Economic empowerment
LAHORE: We understate poverty and overlook the misery that people are passing through. Not that highlighting the actual plight of the poor would reduce their gloom, but actual statistics help planners allocate resources to redress the issue.
The planners place people they rate above poverty as economically included. Poverty is usually expressed in monetary terms, such as whether people have enough money to meet their basic needs. It’s frequently calculated by looking at income, consumption, or both. However, the criteria in Pakistan are based on their ability to fulfill their basic subsistence needs. Moreover, it also includes those living above poverty who are productive and fully empowered to make choices about their lives.
Economic inclusion is a concept that has always been tied to the reduction of poverty. Officially, economic inclusion happens when someone moves out of poverty, but it is not as simple as that.
Economic inclusion also means moving toward adequate health and well-being, education, affordable essentials, and sustainable communities. The greatest victims of poverty are women and children. Poor children are deprived of essential food ingredients necessary for their physical and mental development from infancy to childhood. Their growth remains stunted. Pakistan has the highest number of stunted and wasted children. It has been established that the poverty rate among women is highest.
This is because, as household managers, women make efforts to feed the men and children better.
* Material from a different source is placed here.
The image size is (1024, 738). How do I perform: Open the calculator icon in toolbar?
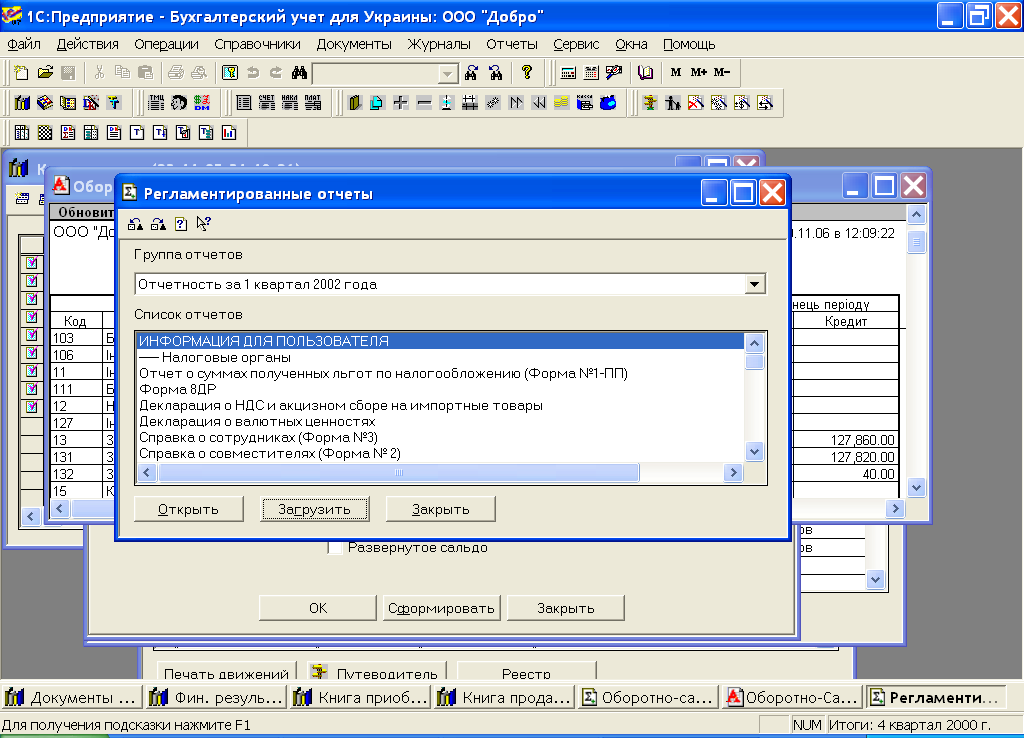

Women spend more of their lives in poor health and with degrees of disability compared with men. Recent studies have shown that 25 percent more women live in poverty than men.
There is a thin line between those living in poverty and those living just above it. People living in extreme poverty are deprived of basic human needs, including quality food, safe drinking water, sanitation facilities, healthcare, and shelter.
However, that does not mean that those living just above the poverty line have guaranteed access to the most basic physiological human needs. Unfortunately, our planners have not made concerted efforts to reduce poverty in the last 15 years. They allocate hundreds of billions to the Benazir Income Support Program, under which a small monthly amount is distributed to supplement the poor's needs.
The size and beneficiaries of the BISP have increased every year in the last one and a half decades. This monetary support is not a replica for pro-poor efforts that require job creation and robust growth.
The efforts of private sector philanthropic activities are mostly similar to BISP. In fact, the charities granted are lopsided because there is no reliable data available in BISP. The private sector should join to provide solar energy to communities, install pure water plants in slums, offer free healthcare facilities, and establish small, quality free community schools.
The amount the private sector spends yearly on charity is enough to sustain these activities, but proper organization for execution is needed. Such efforts could guarantee a set of human needs that go beyond basic subsistence, including good nutrition, decent housing, adequate healthcare, quality education, energy, transportation, and more.
According to McKinsey, once this basic sufficiency is reached, people can begin to save money, minimizing the risk of slipping back into poverty. This starts to look like not just economic inclusion—but economic empowerment.
Development economist Lant Pritchett proposes using the high-income poverty threshold universally. He argues that there is a basic unfairness in setting lower living standards in some countries and higher standards in others.